[The task] The records appear below. Copy each one exactly.

- - -

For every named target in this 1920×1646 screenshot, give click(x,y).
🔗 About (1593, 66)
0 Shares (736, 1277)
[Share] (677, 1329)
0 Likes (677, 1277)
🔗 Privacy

- - -

[Result for this exercise]
For every named target in this 1920×1646 screenshot, give click(x,y).
🔗 About (1593, 66)
0 Shares (736, 1277)
[Share] (677, 1329)
0 Likes (677, 1277)
🔗 Privacy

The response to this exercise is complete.